WASHINGTON-Lynch Interactive Corp. again vehemently denied any wrongdoing in its activities with mobile-phone auctions. The company performed bidding and auction administrative services for a variety of bidders in recent years.
The activities and associations of Lynch’s chairman, Mario Gabelli, were the subject of a Dec. 27 Wall Street Journal story. That article reported on documents recently unsealed in the False Claims Act lawsuit filed by Russell Taylor, who claims he witnessed Gabelli helping small-business bidders obtain licenses in auctions that Gabelli and his associates would not have been able to win without the small-business designation. The case could go to trial soon, according to the Journal.

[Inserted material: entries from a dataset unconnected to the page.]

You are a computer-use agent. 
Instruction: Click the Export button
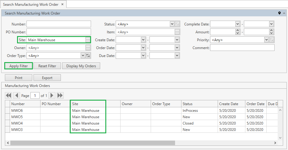pos(47,78)
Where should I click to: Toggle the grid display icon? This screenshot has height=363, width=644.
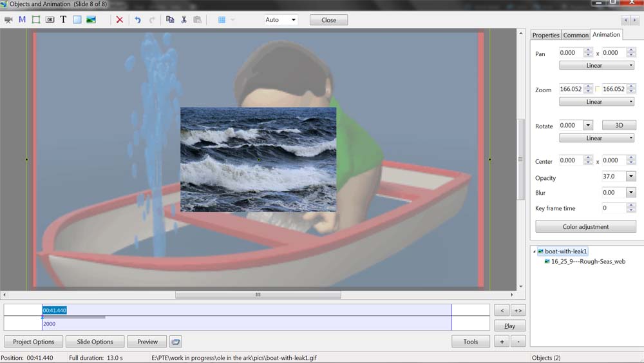[x=222, y=20]
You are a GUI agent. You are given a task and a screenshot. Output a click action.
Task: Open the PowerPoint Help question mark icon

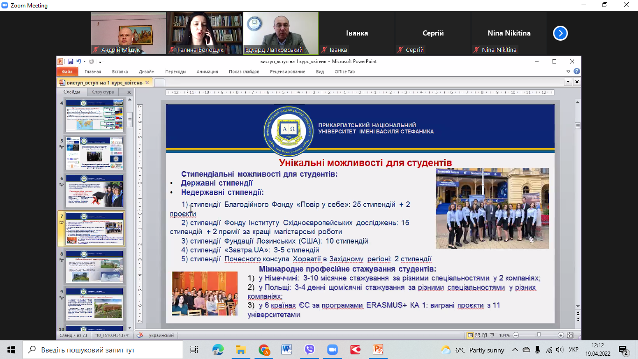577,72
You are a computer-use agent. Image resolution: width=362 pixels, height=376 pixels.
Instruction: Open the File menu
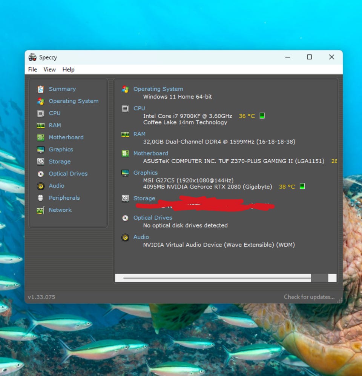32,69
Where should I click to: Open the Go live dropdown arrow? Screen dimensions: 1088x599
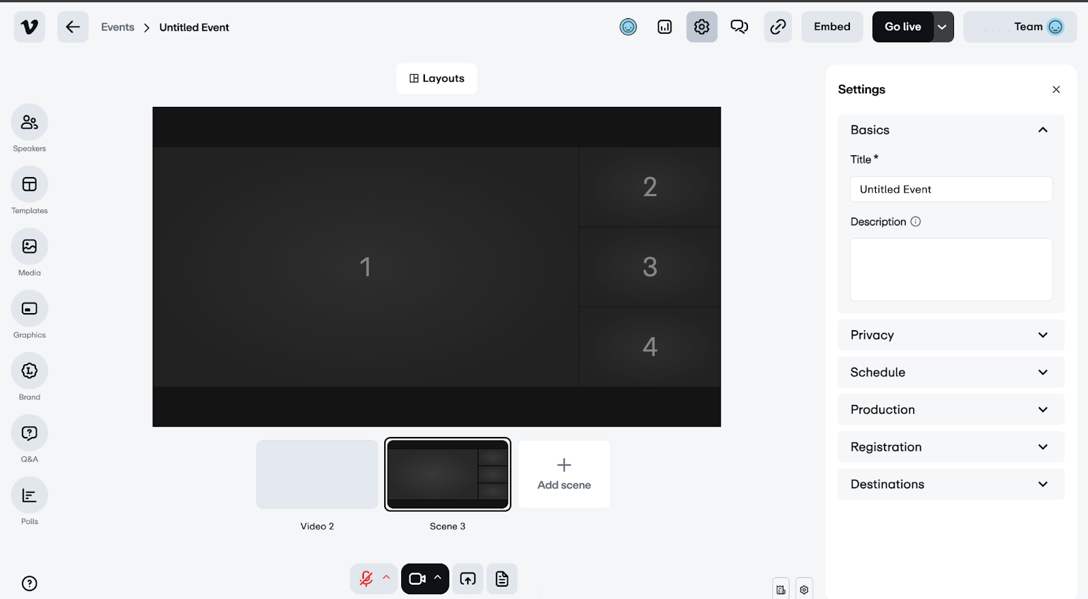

“The plaintiff’s claims are without merit, as shown by the fact that the entrepreneur-defendants are supported by the expert reports of three former FCC commissioners, including a former FCC chairman,” said Lanny Breuer, Gabelli’s attorney, in a statement released by Lynch Interactive.
The Taylor vs. Gabelli lawsuit appears to be another chapter in the ill-fated C-Block PCS auction that was held in 1996. By the end of 1998, the three largest bidders in the C-block auction had filed for bankruptcy, and the saga-which lasted nearly seven years-went all the way to the Supreme Court. Many of the ill-fated C-block licenses have since been sold to large carriers-often at a great profit. Gabelli and Lynch have been involved in 12 auctions, including the C-block auction.
Taylor’s lawsuit seeks as much as $480 million. Gabelli and his associates garnered $206 million in net proceeds and these profits could now be in jeopardy, according to the Journal.
Under a False Claims Act case the government would be entitled to 75 percent of any damages awarded, even if it does not join the lawsuit. The Federal Communications Commission did not join the lawsuit.